Improve convert retry handling
Our current retry logic for converting documents (shelling out to LibreOffice) is based on two constants: the number of retry attempts and the timeout https://github.com/alephdata/ingest-file/blob/fca65fbb08ff37d65df3c14804ad5b1b6809b97d/ingestors/support/convert.py#L16-L17
What would be more desirable is a faster first fail which could be increased to a maximum.
For instance: right now we retry up to 5 times and timeout after 3600s (1 hour).
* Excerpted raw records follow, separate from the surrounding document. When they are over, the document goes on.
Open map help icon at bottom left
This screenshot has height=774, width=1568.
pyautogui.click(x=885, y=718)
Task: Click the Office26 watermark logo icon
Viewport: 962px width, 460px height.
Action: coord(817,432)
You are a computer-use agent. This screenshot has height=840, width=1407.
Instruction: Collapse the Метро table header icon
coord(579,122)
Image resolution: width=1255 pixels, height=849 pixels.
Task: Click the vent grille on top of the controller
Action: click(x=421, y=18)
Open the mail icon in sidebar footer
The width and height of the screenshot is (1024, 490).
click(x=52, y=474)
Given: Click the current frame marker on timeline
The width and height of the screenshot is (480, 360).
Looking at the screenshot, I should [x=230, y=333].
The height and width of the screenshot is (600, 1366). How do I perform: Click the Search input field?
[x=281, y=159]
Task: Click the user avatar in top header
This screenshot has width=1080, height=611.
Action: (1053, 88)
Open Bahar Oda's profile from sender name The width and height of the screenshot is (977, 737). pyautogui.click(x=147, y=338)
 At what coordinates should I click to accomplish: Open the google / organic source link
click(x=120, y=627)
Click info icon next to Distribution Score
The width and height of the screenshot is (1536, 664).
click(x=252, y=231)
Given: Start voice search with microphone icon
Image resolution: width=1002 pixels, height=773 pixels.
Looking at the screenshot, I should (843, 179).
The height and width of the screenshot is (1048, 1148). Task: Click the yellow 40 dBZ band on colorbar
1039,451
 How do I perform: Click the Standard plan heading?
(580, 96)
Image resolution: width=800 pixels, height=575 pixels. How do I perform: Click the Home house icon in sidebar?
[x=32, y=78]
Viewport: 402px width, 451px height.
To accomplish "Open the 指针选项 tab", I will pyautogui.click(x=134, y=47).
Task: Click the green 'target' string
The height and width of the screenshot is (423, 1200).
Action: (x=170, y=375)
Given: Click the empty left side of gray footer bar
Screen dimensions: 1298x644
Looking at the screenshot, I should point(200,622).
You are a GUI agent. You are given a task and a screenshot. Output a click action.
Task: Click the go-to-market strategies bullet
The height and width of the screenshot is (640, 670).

We could potentially get much better throughput by having a first timeout after 600s (10 minutes) which gets progressively larger (with a potential max cap). To illustrate:
TIMEOUT_START=600
TIMEOUT_INCREASE=900
TIMEOUT_MAX=3600
CONVERT_RETRIES=5
This would result in up to 5 retries with timeouts of 10, 25, 40, 55 and 60 minutes. Ideally "stuck" convert tasks would time out much sooner and get queued up for a retry faster.
TODO
- [ ] try get some data on average(and maximum?) time it takes to convert a document
- [ ] make the timeout and retry settings respect their respective settings.
Hey, have a thought regarding START/INCREASE/MAX variables. I do like the way it works in retry and requests libraries - it has a backoff parameter as a float number which indicates speed of growth of interval between attempts.
I am not really deeply into the way it works in Aleph, however Retry lib has this implemented in a nice manner.